Verfahrensgang

LG Cottbus (Urteil vom 31.05.2022; Aktenzeichen 3 O 19/21)

 

Tenor

Die Berufung des Klägers wird hinsichtlich der geforderten Rechtsanwaltskosten i.H.v. 306,25 EUR nebst Zinsen hieraus i.H.v. 5 Prozentpunkten über dem Basiszinssatz seit dem 05.12.2021 verworfen und im Übrigen zurückgewiesen.

Auf die Anschlussberufung des Beklagten wird das am 31.05.2022 verkündete Urteil der 3. Zivilkammer - Einzelrichter - des Landgerichts Cottbus, Az.: 3 O 19/21, hinsichtlich der Verzinsung der Hauptforderung teilweise abgeändert.

Der Beklagte wird verurteilt, an den Kläger 10.000,00 EUR nebst Zinsen i.H.v. 5 Prozentpunkten über dem jeweiligen Basiszinssatz seit dem 19.12.2015 zu zahlen.

Der Beklagte wird verurteilt, an den Kläger weitere 321,30 EUR nebst Zinsen i.H.v. 5 Prozentpunkten über dem Basiszinssatz seit dem 05.03.2021 zu zahlen.

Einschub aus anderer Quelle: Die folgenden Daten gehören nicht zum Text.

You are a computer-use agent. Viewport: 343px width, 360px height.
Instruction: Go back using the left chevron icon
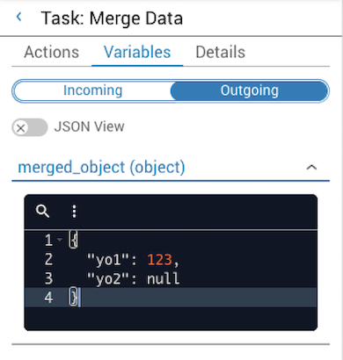pyautogui.click(x=19, y=17)
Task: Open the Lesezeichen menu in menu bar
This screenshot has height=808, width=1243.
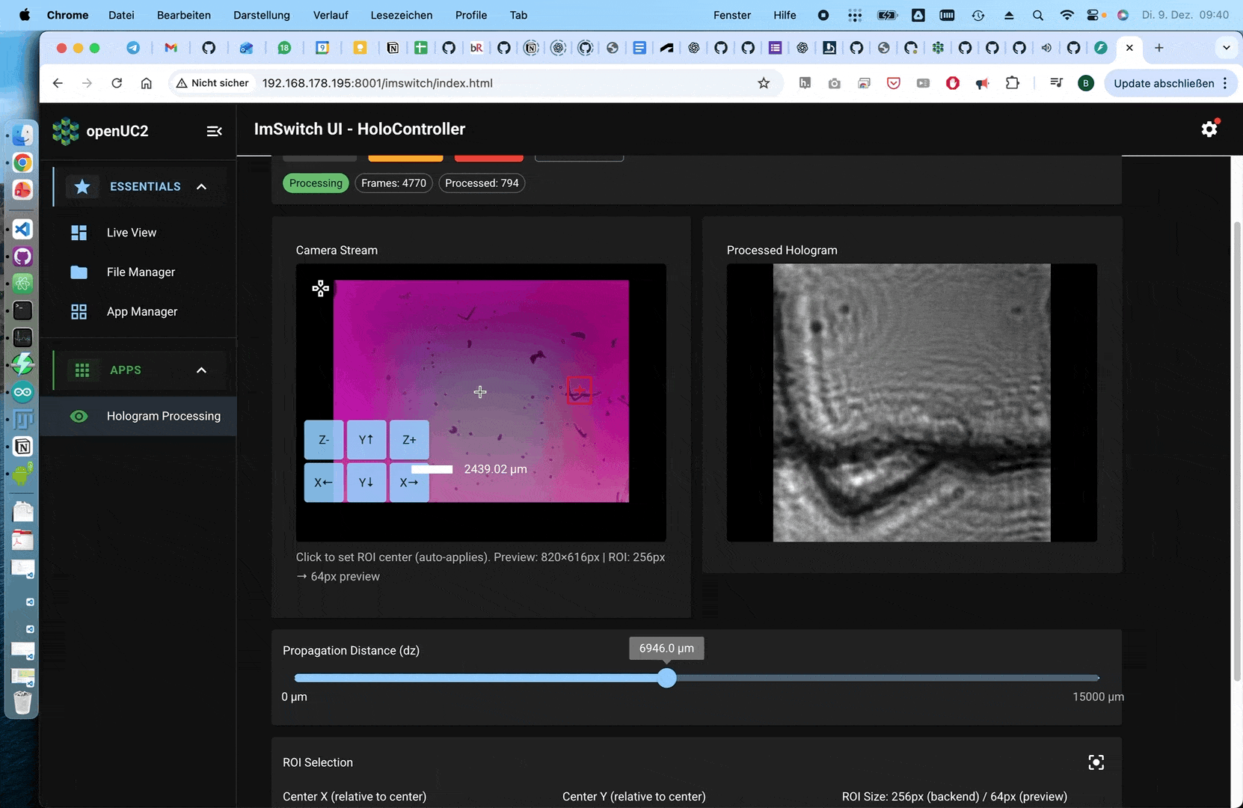Action: 401,15

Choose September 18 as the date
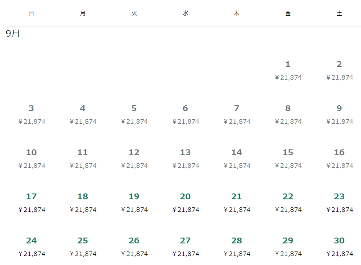point(83,202)
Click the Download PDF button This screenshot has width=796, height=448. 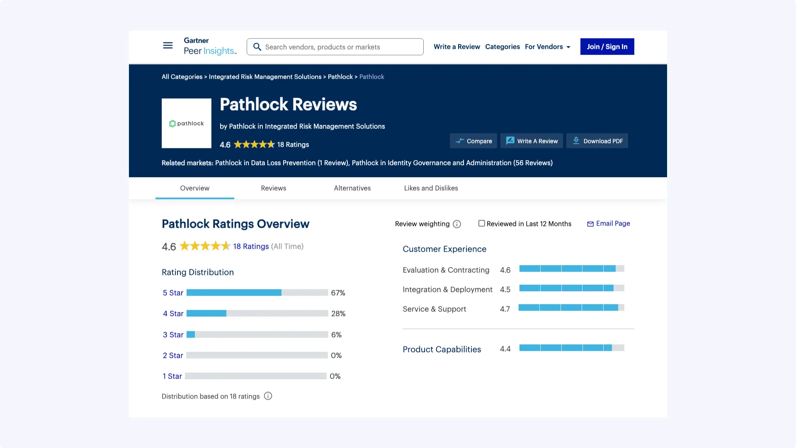coord(597,141)
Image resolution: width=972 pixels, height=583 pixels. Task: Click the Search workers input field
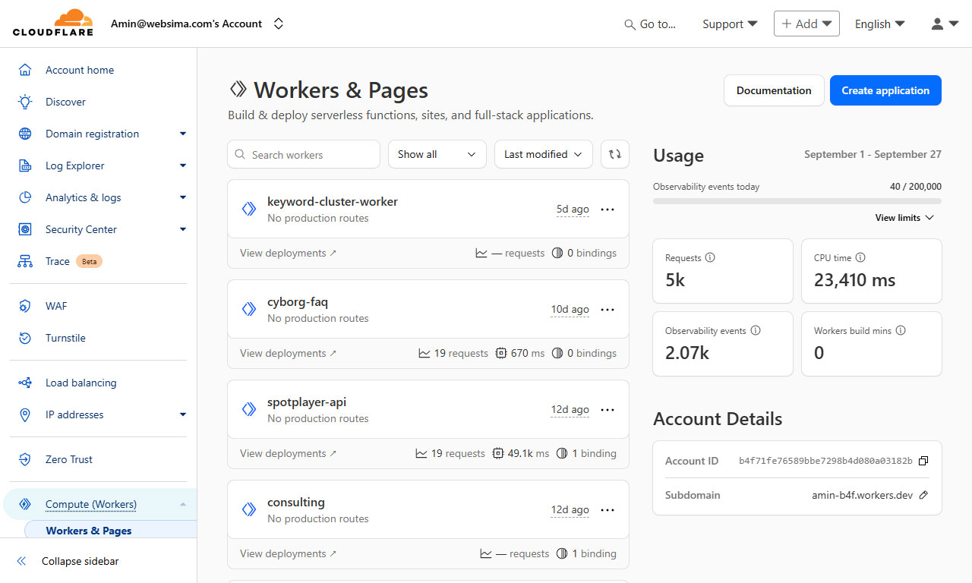pos(303,154)
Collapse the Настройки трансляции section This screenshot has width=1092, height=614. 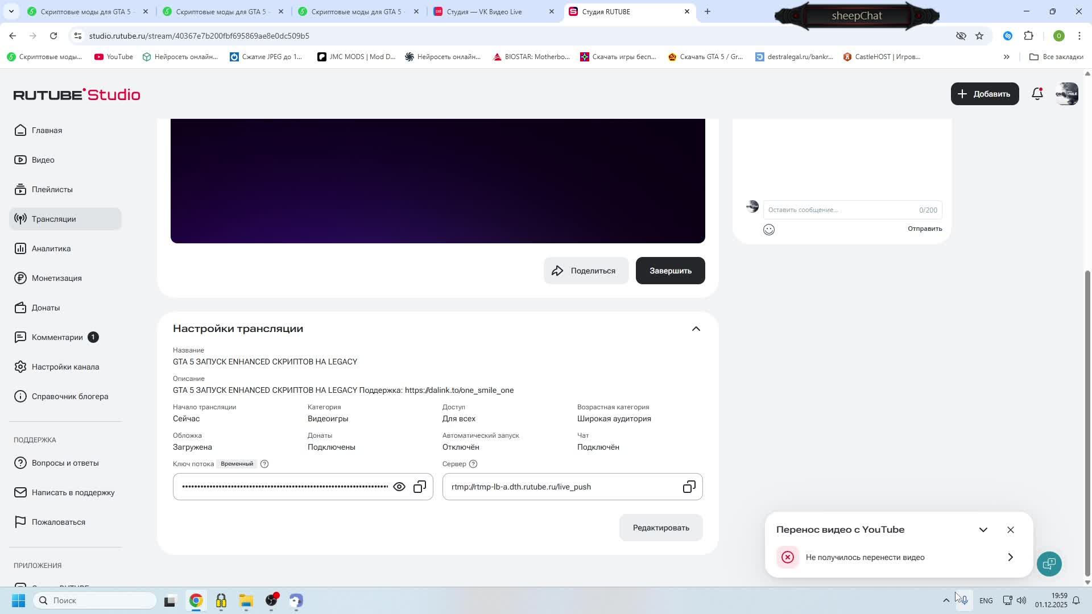tap(696, 329)
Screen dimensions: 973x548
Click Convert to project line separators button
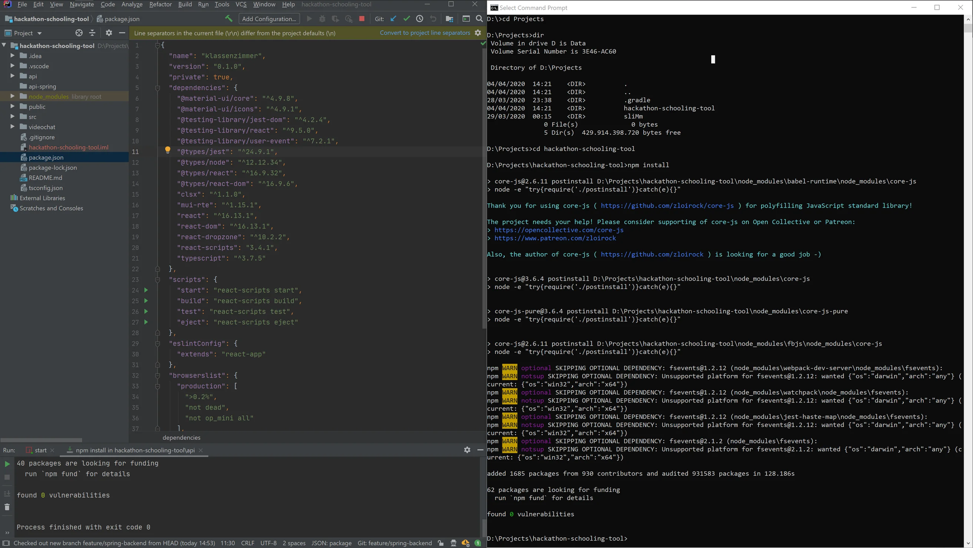click(x=424, y=33)
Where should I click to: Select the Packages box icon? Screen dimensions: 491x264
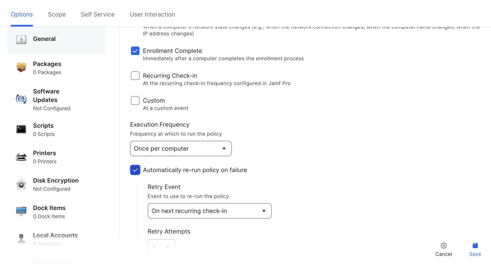(21, 67)
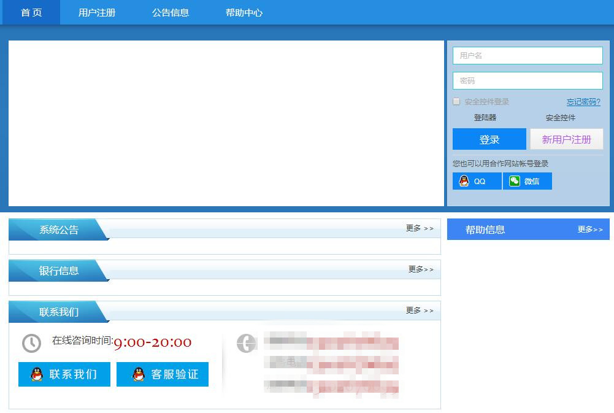Open the 用户注册 navigation item
614x413 pixels.
[97, 12]
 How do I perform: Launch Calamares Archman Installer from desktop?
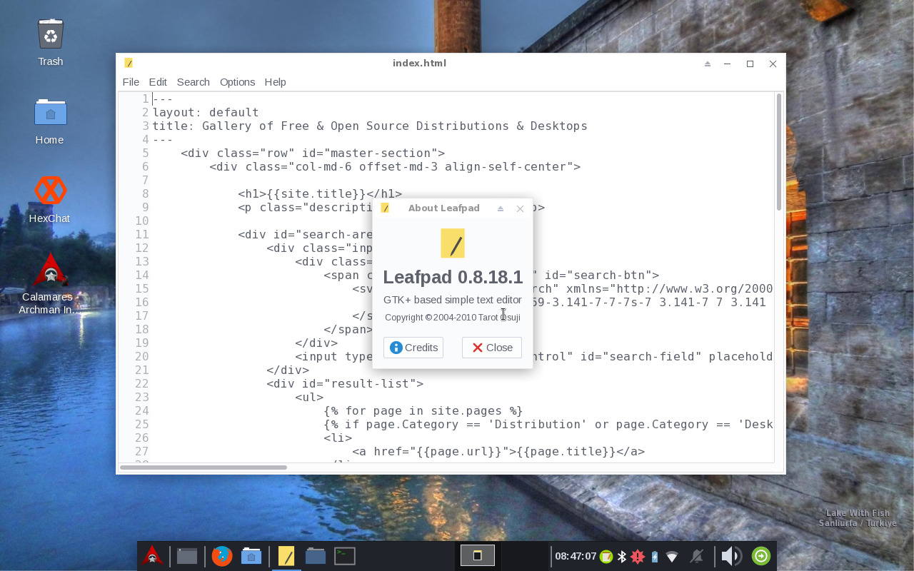(x=50, y=270)
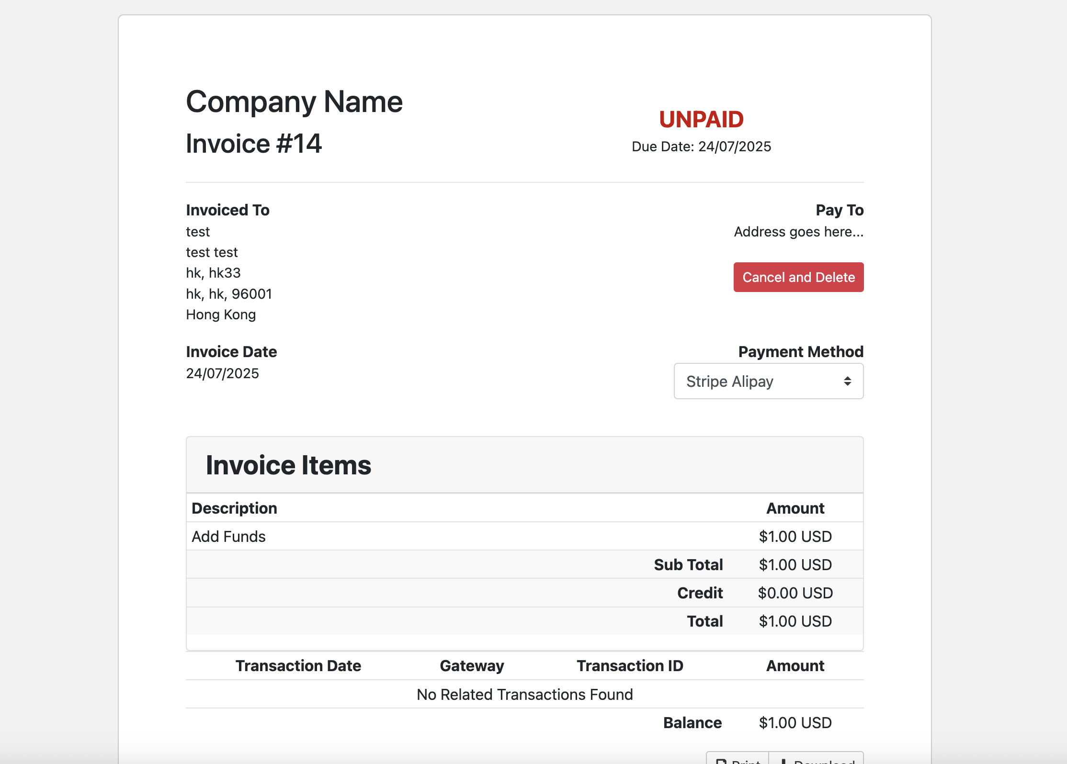
Task: Click the Print button
Action: [x=738, y=761]
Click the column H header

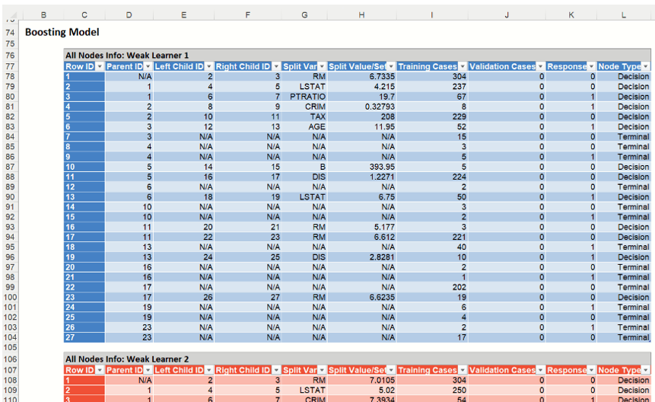361,15
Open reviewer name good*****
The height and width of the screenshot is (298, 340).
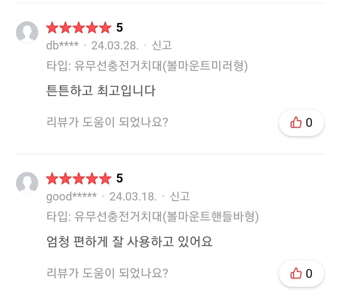point(71,196)
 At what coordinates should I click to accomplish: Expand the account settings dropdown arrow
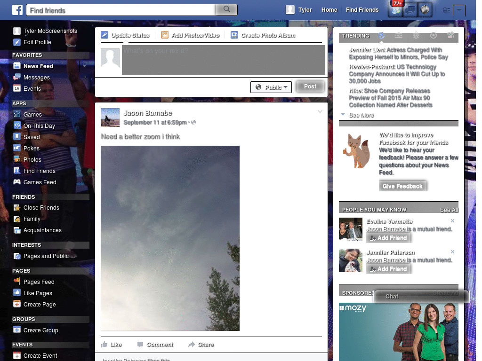click(x=459, y=10)
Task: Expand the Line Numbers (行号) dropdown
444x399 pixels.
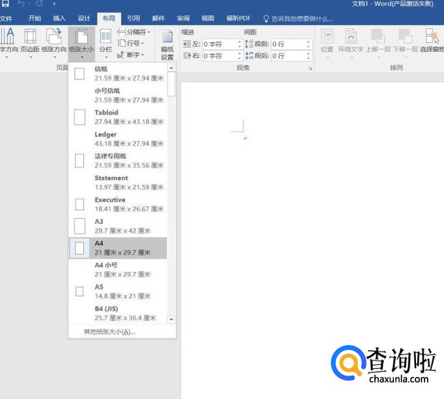Action: tap(131, 43)
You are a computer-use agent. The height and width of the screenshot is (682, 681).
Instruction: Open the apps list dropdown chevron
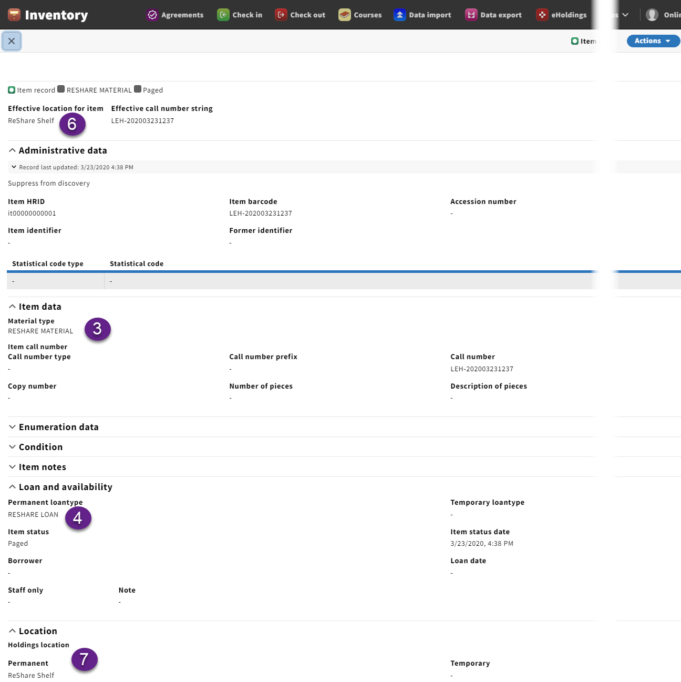pos(625,15)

Die weitergehende Klage wird abgewiesen.

Die Anschlussberufung des Beklagten im Übrigen wird zurückgewiesen.

Von den Kosten des Rechtsstreits in I. Instanz haben der Kläger 7/8 und der Beklagte 1/8 zu tragen. Die Kosten des Berufungsverfahrens haben der Kläger zu 7/10 und der Beklagte zu 3/10 zu tragen

Das Urteil ist vorläufig vollstreckbar.

Die Parteien dürfen die Vollstreckung durch Sicherheitsleistung i.H.v. 110 % des aufgrund des Urteils jeweils vollstreckbaren Betrages abwenden, wenn nicht die Gegenpartei vor der Vollstreckung Sicherheit i.H.v. 110 % des jeweils zu vollstreckenden Betrages leistet.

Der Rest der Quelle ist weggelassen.